İnşaatın enflasyonu resmi enflasyonun çok üzerinde
Pandemi ve ardından yaşanan Rusya-Ukrayna savaşı ile sıkıntılı günler yaşayan Türkiye ekonomisi bir yandan vatandaşlar için zorluklara neden olurken bir yandan da üreticiler için dertler büyüyor. TÜİK’in son açıkladığı tüketici fiyat endeksi yüzde 70 gibi son 20 yılın rekorunu kırarken üreticiler için açıklanan enflasyon oranı ise yüzde 120’yi geçmiş durumda. Üretici ile tüketici enflasyonu arasındaki fark yüzde 50’yi geçmiş bulunuyor. Madalyonun bir de reel piyasa tarafı var ki oradaki rakamlar bunlardan çok daha yüksek. Örneğin son bir yılda inşaat malzemeleri fiyatları ürününe göre yüzde 100 ile 300 arasında bir oranla artış gösterdi. Haliyle bu da konut kiralarına ve satış fiyatlarına doğrudan yansıdı. Oradaki artış da yüzde 100’ün üzerinde.
2021 yılı mayıs başında 8,30 TL olan 1 Amerikan Doları 2022 yılı mayıs başında 14,85’e ulaşmış durumda. Türk lirasının son bir yıldaki dolar karşısındaki değer kaybı yüzde 78. Bunun üzerine yüzde 70 enflasyonu da ekleyince tüketicinin alım gücündeki kaybı ortalama yüzde 150 olarak hesaplayabiliriz. Yılın başında asgari ücrete ve dolayısıyla genel anlamda ücretlere yapılan yüzde 50 zammı düşseniz bile tüketicinin kaybı yine de yüzde 100 olarak karşımızda duruyor. Yani alım gücü yarı yarıya düşmüş. Kaldı ki kamuya iş yapan müteahhitlerin öngöremedikleri malzeme fiyatları yüzünden ihalelere girmeye istekli olmadıkları, bir kısmının da konkordato ilan ettikleri medyaya yansıyan haberler arasında.

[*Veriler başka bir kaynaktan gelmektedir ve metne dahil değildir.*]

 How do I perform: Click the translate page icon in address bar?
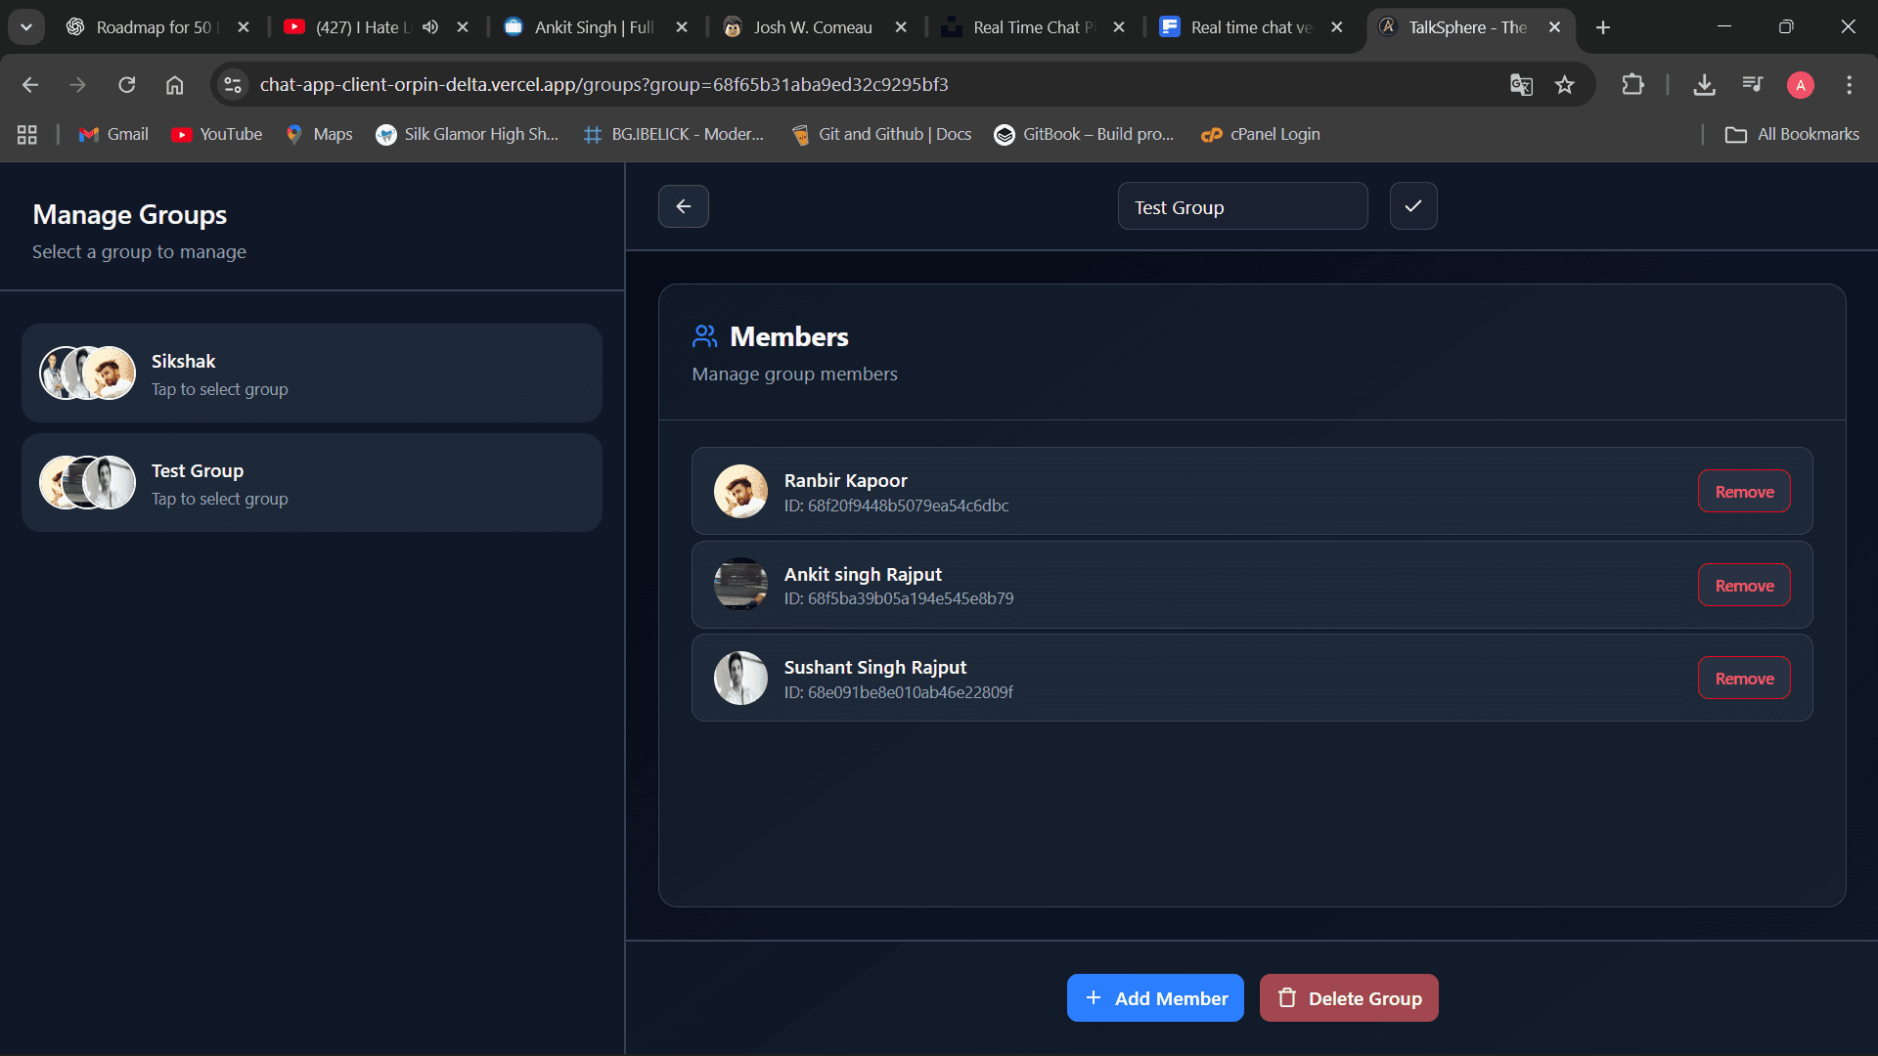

Emtia ve inşaat malzemeleri fiyatlarındaki artış ile asgari 2 katına çıkan fiyatlar yüzünden üretilen yeni proje sayısında da düşüş yaşandı. Azalan arz da fiyatların yükselmesine bir kez daha neden oldu. Yani inşaat sektöründe azalan üretime rağmen devam eden talep de fiyatların artışına katkı sağlıyor. Ayrıca 3-5 kuruşu olanlar da eskiden olduğu gibi parasının değerini korumak için imkanı oranında gayrimenkul sektörüne yatırım yapmaya çalışıyor.

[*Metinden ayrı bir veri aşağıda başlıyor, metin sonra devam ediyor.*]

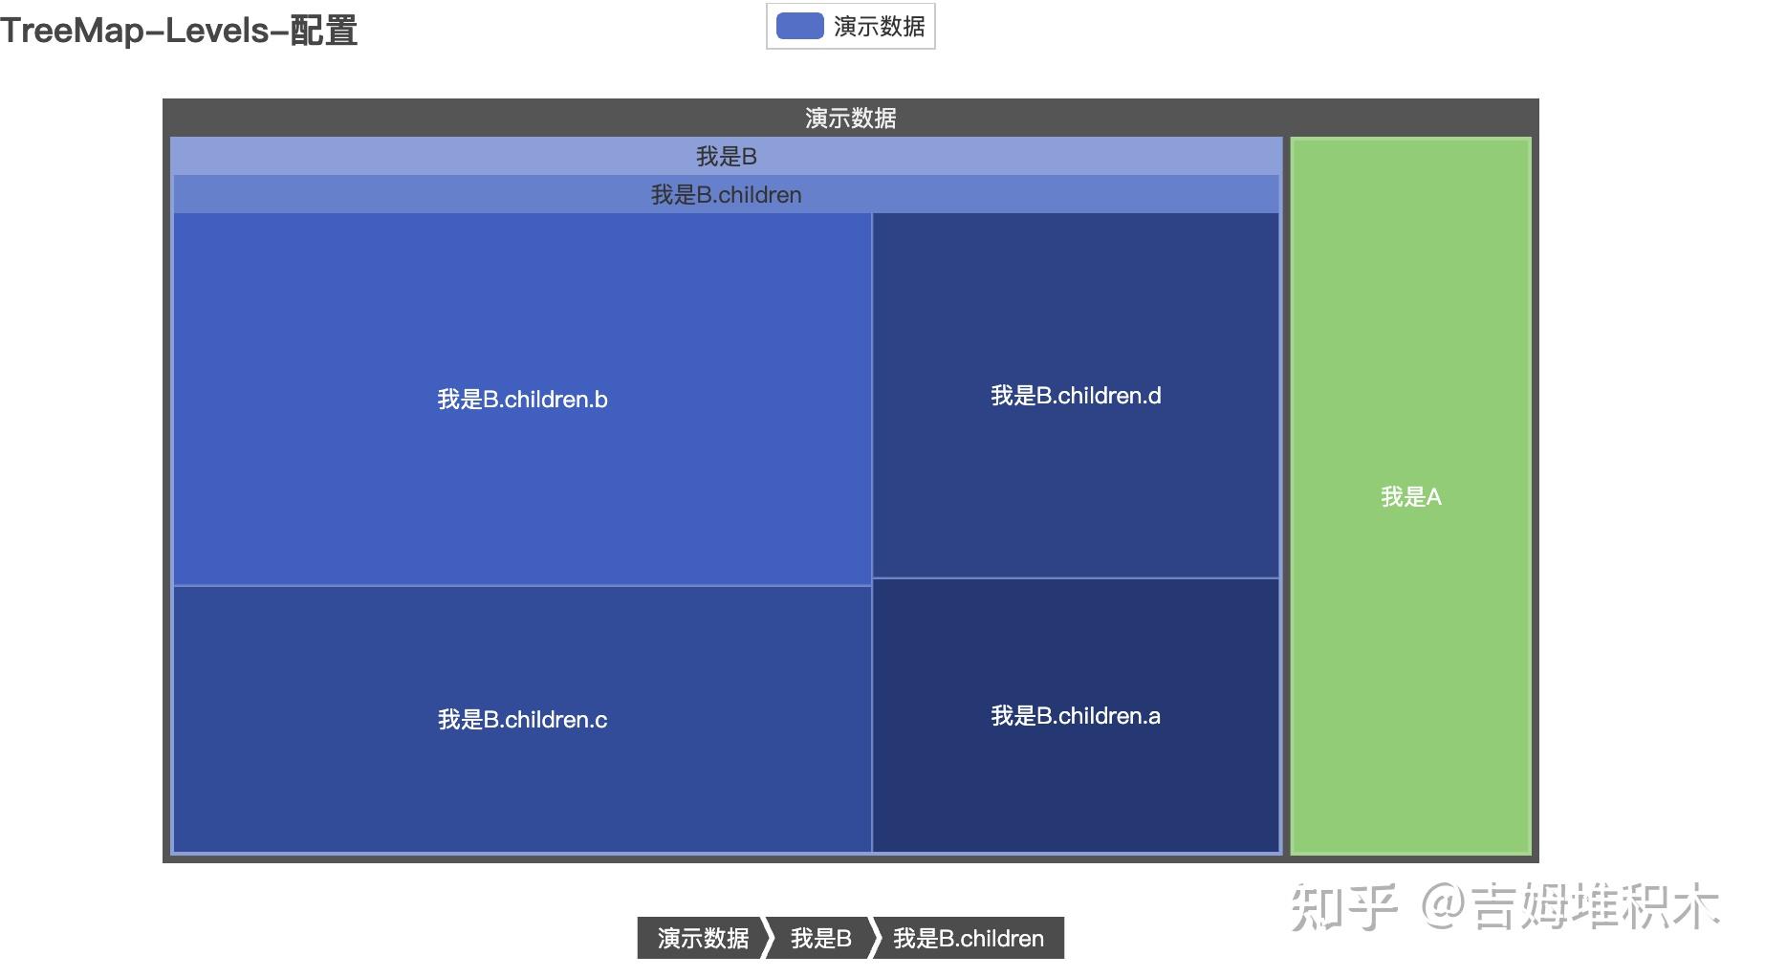1765x977 pixels.
Task: Expand 我是A node by clicking it
Action: tap(1412, 497)
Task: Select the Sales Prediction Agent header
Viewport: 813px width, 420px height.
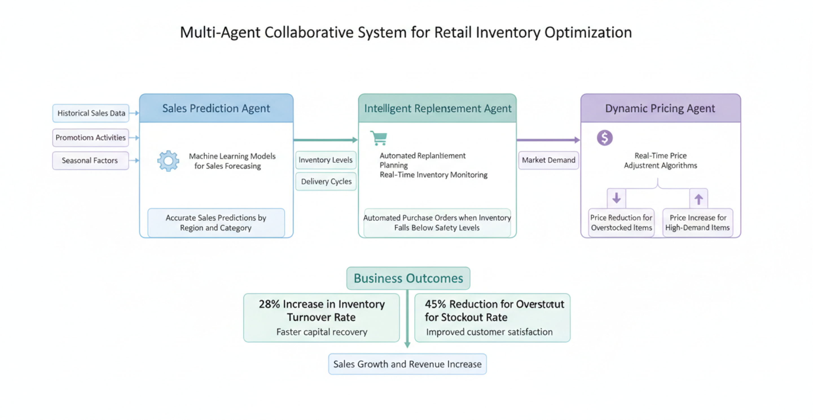Action: [216, 108]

Sonuç olarak evet ekonomik kriz sadece bizim ülkemizde yaşanmıyor, dünya genelinde küresel bir kriz var ama bizim yaşadıklarımız dünya ortalamasının üzerinde. Öyleyse ekonomi yönetimimizin akılcı, ikna edici ve güven verici yeni politikalar ile hem vatandaşı hem de piyasaları teskin etmesi gerekiyor, yoksa bu durum sürdürülebilir olmaktan her geçen gün daha da uzaklaşıyor.